Raleigh, N.C. — The State Health Plan will start covering sex-change surgery and hormone therapy next year to meet federal regulations, but not everyone is happy about it.
Under the Affordable Care Act, "coverage exclusions or limitations for all health services related to gender transition are discriminatory." So, the board that oversees the State Health Plan voted last week to change the plan's rules to comply with the ACA rules.
Failure to comply with the regulations by not adding the coverage could have resulted in penalties, officials said.
The changes, which cover only treatments deemed medically necessary, take effect Jan. 1. The State Treasurer's Office, which administers the health plan, estimates the added coverage will cost $350,000 to $850,000 a year, which they said is equal to a premium increase of less than 1 percent.
"This is a welcome change to bring our state employee health plan into the 21st century," LGBT advocacy group Equality North Carolina said in a statement.
The North Carolina Family Policy Council is opposed to the new coverage.

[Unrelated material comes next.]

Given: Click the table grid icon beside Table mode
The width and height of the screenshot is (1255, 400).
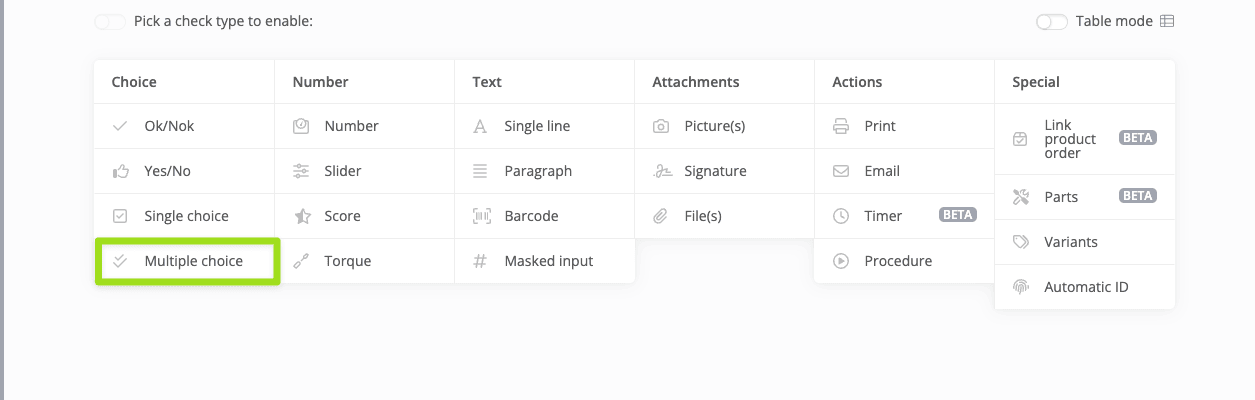Looking at the screenshot, I should coord(1167,21).
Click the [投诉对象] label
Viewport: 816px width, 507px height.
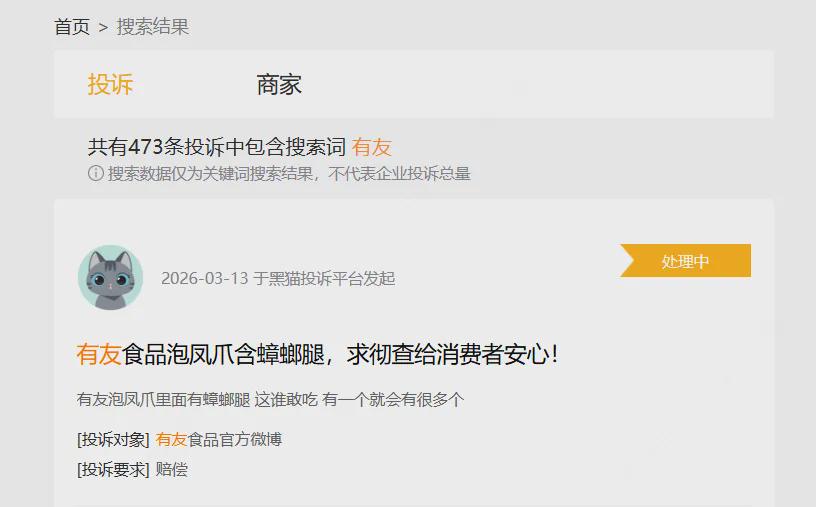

"This is yet another consequence of the Obama Administration's reinterpretation of the word 'sex' to include 'gender identity,'" the group said in a statement.

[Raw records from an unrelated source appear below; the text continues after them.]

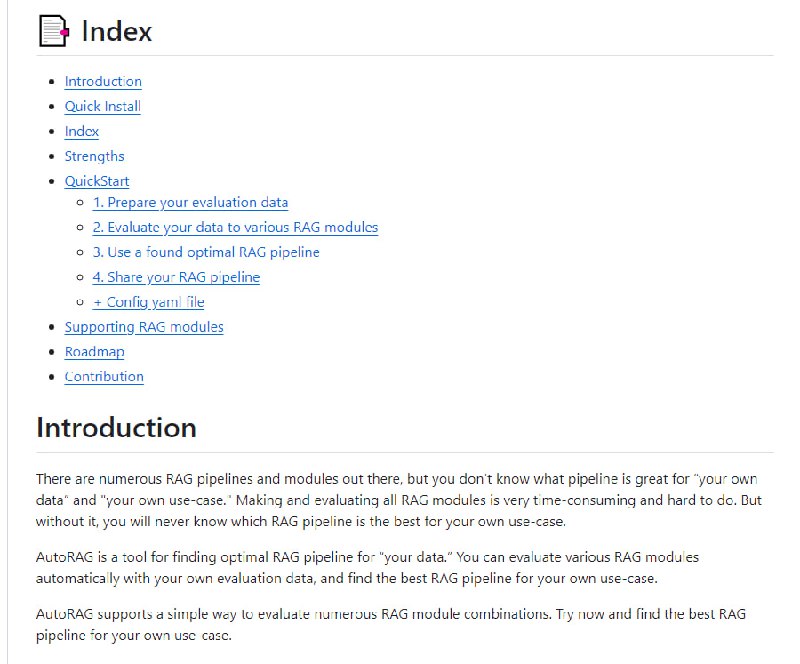Click the Index link in the list

coord(82,132)
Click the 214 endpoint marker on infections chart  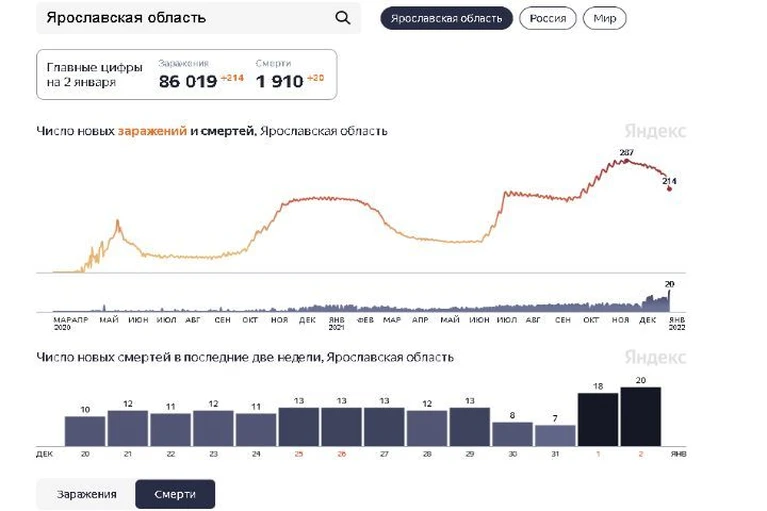click(x=669, y=189)
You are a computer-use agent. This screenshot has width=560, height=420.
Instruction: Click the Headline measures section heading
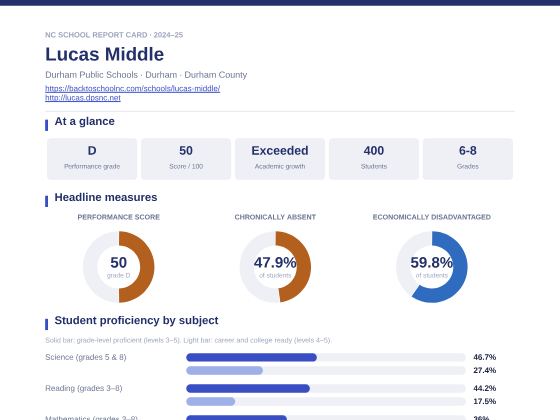[x=106, y=197]
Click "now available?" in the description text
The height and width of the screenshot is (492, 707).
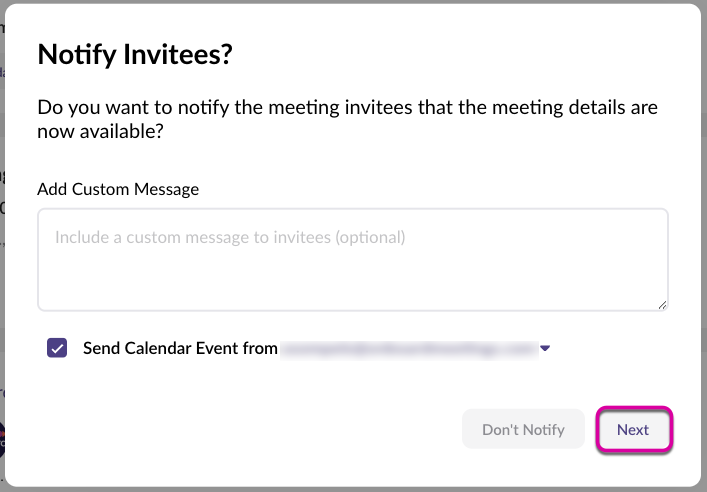100,131
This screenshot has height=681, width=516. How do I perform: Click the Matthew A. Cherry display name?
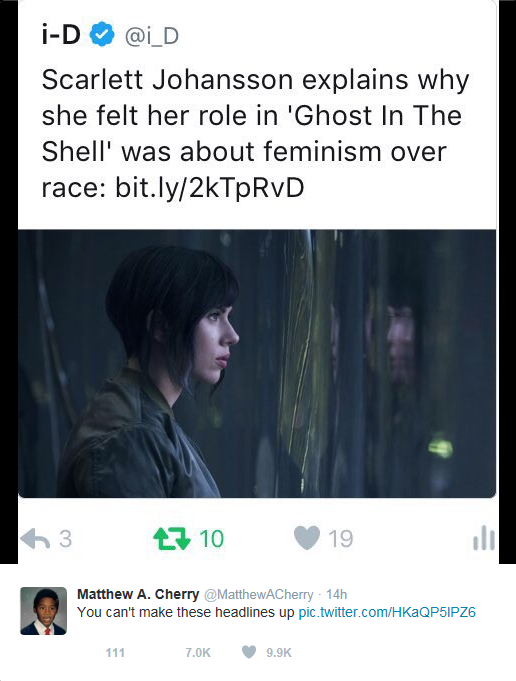click(138, 594)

The same interpretation is at the heart of a federal lawsuit against North Carolina over House Bill 2. The U.S. Department of Justice has accused the state of discriminating against transgender people by forcing them to use public bathrooms that correspond to the gender listed on their birth certificates.
State officials allow people who have undergone sex changes to have their birth certificates amended to reflect their new gender.
The State Health Plan provides coverage for more than 600,000 state workers, teachers and retirees and their dependents.